■ AVAILABLE DATA:
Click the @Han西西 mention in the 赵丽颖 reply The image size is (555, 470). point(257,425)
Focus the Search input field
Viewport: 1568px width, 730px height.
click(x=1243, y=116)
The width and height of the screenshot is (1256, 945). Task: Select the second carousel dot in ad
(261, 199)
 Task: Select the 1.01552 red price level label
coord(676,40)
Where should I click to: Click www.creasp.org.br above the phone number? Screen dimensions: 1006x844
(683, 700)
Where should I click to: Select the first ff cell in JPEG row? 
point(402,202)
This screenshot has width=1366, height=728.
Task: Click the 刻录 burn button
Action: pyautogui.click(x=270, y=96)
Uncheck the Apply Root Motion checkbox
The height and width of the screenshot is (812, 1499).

■ WHAT THE EXERCISE ASKS:
Whatever the material above holds, copy it over exactly, line by line.

■ TASK ANSWER:
Click the @Han西西 mention in the 赵丽颖 reply The image size is (555, 470). point(257,425)
Focus the Search input field
Viewport: 1568px width, 730px height.
click(x=1243, y=116)
The width and height of the screenshot is (1256, 945). Task: Select the second carousel dot in ad
(261, 199)
 Task: Select the 1.01552 red price level label
coord(676,40)
Where should I click to: Click www.creasp.org.br above the phone number? Screen dimensions: 1006x844
(683, 700)
Where should I click to: Select the first ff cell in JPEG row? 
point(402,202)
This screenshot has width=1366, height=728.
Task: Click the 刻录 burn button
Action: pyautogui.click(x=270, y=96)
Uncheck the Apply Root Motion checkbox
The height and width of the screenshot is (812, 1499).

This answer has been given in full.